I started thinning around the age 28. My only consolation so far is that the receding is quite slow. I'd say I'm a NW1.5 at the moment. Anyway, I finally decided to do something about it.
I initially tried applying the minox foam just on the thin areas, with absolutely no results.
Then in May I took the plunge and got on propecia. I was also taking saw palmetto supplements at the time. I didn't really feel or notice anything until about october when my head felt and looked fuller.
Then I was in Malaysia for 3 months, took some propecia along and that's where I messed up. As an extremely hot and humid country, temperatures average mid-thirties, and I didn't think of putting the pills in the fridge.. and the heat makes medicine loose potency.

Towards the end of the 3 months, I could see the thinning had picked up speed, I'm guessing the propecia pills were ineffective, and the prior periods must have increased the testosterone levels therefore more DHT etc.

I came back to the UK and jumped back on propecia, and this time put it in the fridge, but then was advised it's bad idea due to the condensation risks and the temperatures can swing from 5 to 10 on a daily basis which is also detrimental.

So I'm discounting those 3 months where I had it in the fridge and this is my current regimen now:
- propecia: 1mg, 6 times a week
- dutas: 0.5mg, once a week
- hairmax laser hair comb
- ayurveda hamla hair oil, with coconut oil
- i also ground some propecia pills and mixed them with a minox liquid solution, and applying that once every 2 days.
- niz shampoo once a week, otherwise i'm using a cheap brand of shampoo on the other days.
- cheap, generic hair/skins/nails vitamins

I'm debating whether i should add the saw palmetto supplements, but i'll see how it goes.

I hope to update this thread in 6 months, but remember gents where you store your medicine plays a big role

----------


## user1991

Shoot man! I keep my pills in my room just with room temperature, does that matter or should i start storing them in the fridge?! Thanks for your story and input!

----------


## BigThinker

> Shoot man!
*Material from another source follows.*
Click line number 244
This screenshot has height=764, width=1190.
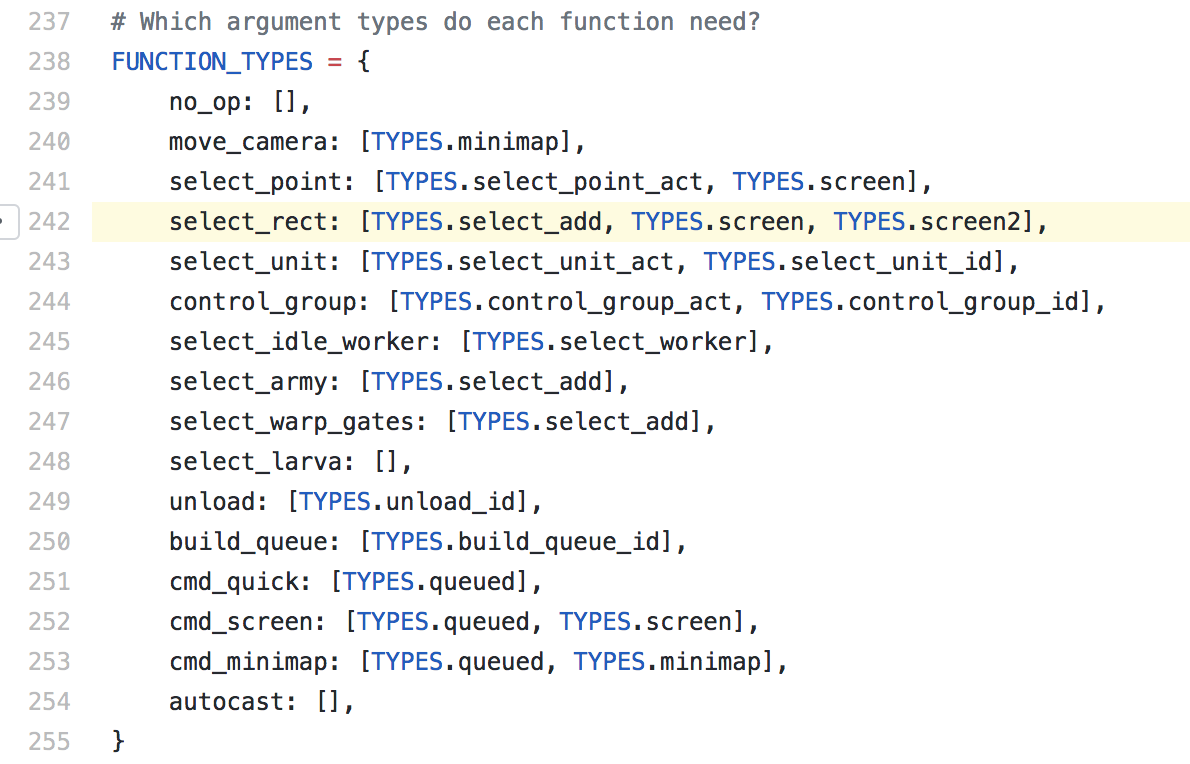[49, 302]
I keep my pills in my room just with room temperature, does that matter or should i start storing them in the fridge?! Thanks for your story and input!


 Doubt it.  I think his situation could be classified as a pretty unique circumstance.  As long as they aren't sitting on the dashboard of your car baking in the sun or you live in a tree house in the rain forest, you'll be fine.

----------